**WHAT YOU SHOULD DO:** Please rewrite the records, from the start through the line containing "Select the first", as a Markdown table with the columns Row and Line. Number each row and leave out blank lines.

Records from a collection:
################

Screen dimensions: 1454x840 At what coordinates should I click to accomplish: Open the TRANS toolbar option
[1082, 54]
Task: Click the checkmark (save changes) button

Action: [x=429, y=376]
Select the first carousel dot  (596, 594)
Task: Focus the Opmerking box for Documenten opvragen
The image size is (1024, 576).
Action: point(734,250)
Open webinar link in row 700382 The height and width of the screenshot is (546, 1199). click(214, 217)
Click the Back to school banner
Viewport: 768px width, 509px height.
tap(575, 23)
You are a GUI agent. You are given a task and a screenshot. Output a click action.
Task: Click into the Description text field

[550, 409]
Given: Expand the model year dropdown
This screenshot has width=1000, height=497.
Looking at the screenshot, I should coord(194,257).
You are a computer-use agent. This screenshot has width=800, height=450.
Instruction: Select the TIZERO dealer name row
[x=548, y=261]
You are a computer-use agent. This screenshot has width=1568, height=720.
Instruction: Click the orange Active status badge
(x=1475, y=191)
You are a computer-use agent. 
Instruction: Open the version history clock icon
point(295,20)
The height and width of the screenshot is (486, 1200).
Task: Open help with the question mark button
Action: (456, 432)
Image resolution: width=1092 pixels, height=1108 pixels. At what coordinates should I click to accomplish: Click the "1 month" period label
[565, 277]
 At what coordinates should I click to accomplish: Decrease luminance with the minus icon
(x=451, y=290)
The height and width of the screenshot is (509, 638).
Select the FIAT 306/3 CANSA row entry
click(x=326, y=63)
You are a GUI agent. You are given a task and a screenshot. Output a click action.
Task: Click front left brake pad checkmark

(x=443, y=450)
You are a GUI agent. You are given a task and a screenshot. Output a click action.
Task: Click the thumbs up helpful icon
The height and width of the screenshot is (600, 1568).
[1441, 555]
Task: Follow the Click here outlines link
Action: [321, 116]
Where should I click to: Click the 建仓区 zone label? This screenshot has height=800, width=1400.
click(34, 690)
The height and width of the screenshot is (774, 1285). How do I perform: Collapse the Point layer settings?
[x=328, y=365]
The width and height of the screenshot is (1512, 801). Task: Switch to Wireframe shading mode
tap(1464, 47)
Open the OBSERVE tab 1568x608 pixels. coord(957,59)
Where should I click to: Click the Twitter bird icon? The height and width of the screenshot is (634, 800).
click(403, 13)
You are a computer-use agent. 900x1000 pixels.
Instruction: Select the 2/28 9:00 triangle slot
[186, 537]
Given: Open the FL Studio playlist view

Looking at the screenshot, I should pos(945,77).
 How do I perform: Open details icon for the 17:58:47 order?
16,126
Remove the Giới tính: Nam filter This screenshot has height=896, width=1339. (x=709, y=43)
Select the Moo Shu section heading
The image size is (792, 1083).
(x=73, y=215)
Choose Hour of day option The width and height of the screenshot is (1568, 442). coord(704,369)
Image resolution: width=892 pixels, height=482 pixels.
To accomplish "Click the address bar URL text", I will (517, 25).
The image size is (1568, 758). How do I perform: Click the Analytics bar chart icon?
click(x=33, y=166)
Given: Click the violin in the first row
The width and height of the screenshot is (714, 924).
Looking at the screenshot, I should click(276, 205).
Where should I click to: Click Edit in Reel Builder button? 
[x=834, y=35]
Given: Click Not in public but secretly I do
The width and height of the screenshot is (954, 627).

################

**TASK SOLUTION:**
| Row | Line |
|---|---|
| 1 | Screen dimensions: 1454x840 At what coordinates should I click to accomplish: Open the TRANS toolbar option |
| 2 | [1082, 54] |
| 3 | Task: Click the checkmark (save changes) button |
| 4 | Action: [x=429, y=376] |
| 5 | Select the first carousel dot  (596, 594) |